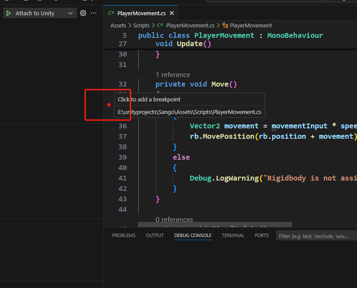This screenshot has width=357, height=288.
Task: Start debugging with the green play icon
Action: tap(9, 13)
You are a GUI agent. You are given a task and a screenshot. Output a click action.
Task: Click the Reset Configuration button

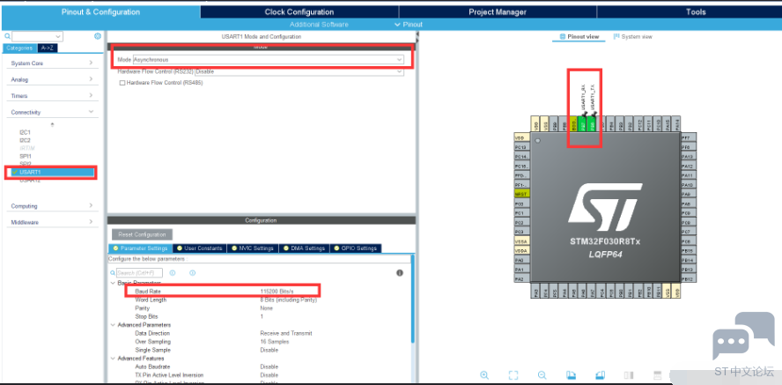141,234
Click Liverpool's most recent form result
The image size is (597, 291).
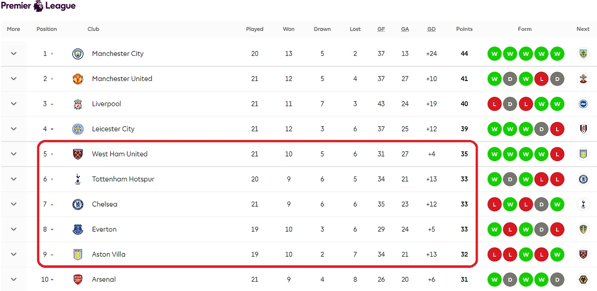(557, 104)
* * *
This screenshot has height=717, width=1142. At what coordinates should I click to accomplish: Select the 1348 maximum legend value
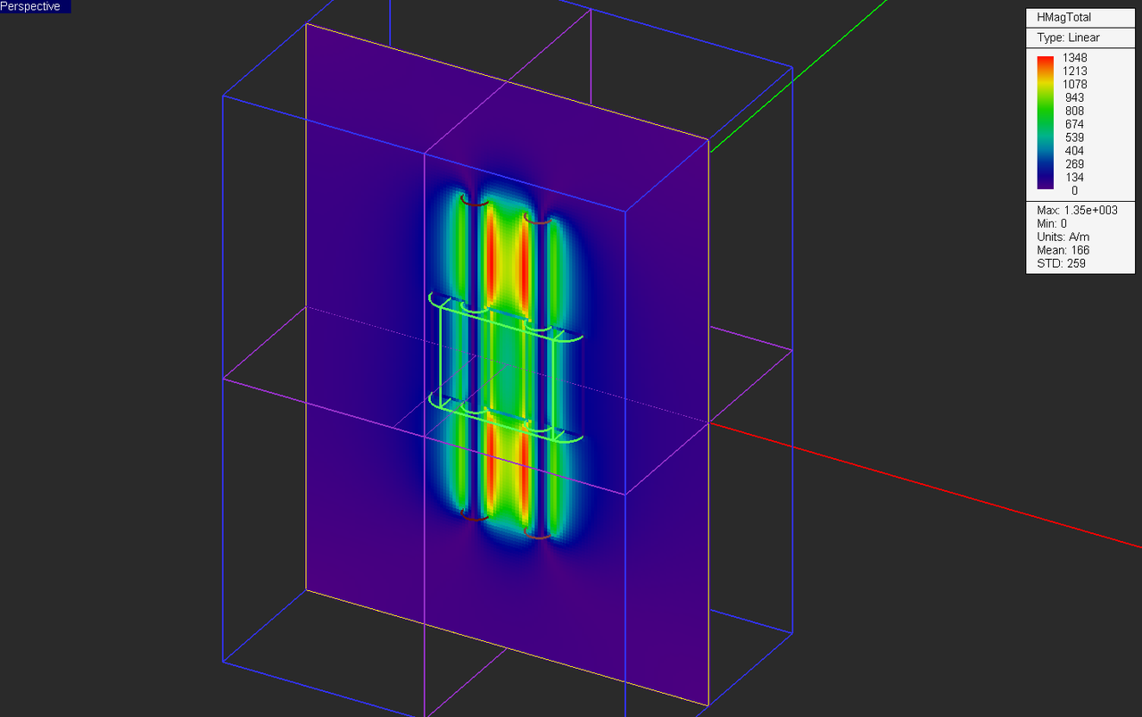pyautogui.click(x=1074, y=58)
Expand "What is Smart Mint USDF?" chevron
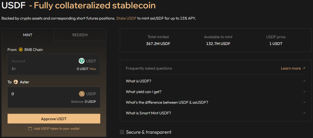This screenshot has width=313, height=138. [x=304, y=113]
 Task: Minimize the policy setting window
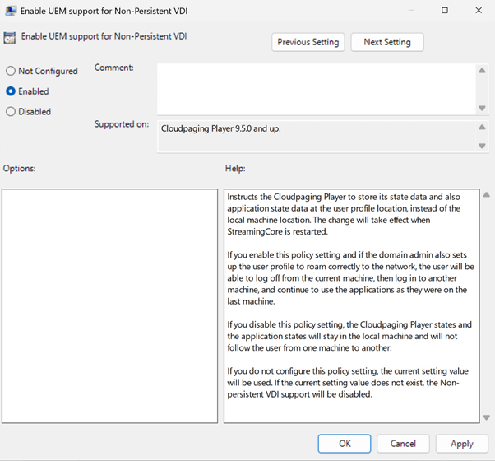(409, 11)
...
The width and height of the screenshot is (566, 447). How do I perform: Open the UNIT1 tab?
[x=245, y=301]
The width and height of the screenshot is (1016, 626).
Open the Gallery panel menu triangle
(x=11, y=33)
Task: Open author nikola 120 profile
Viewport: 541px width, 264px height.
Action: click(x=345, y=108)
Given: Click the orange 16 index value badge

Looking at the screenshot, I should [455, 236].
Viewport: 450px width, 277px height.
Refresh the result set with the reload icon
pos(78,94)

Work order -
Print exactly the lines above from the one with "The width and height of the screenshot is (566, 447)." to the one with "Task: Open author nikola 120 profile", including both.

Task solution -
The width and height of the screenshot is (566, 447). How do I perform: Open the UNIT1 tab?
[x=245, y=301]
The width and height of the screenshot is (1016, 626).
Open the Gallery panel menu triangle
(x=11, y=33)
Task: Open author nikola 120 profile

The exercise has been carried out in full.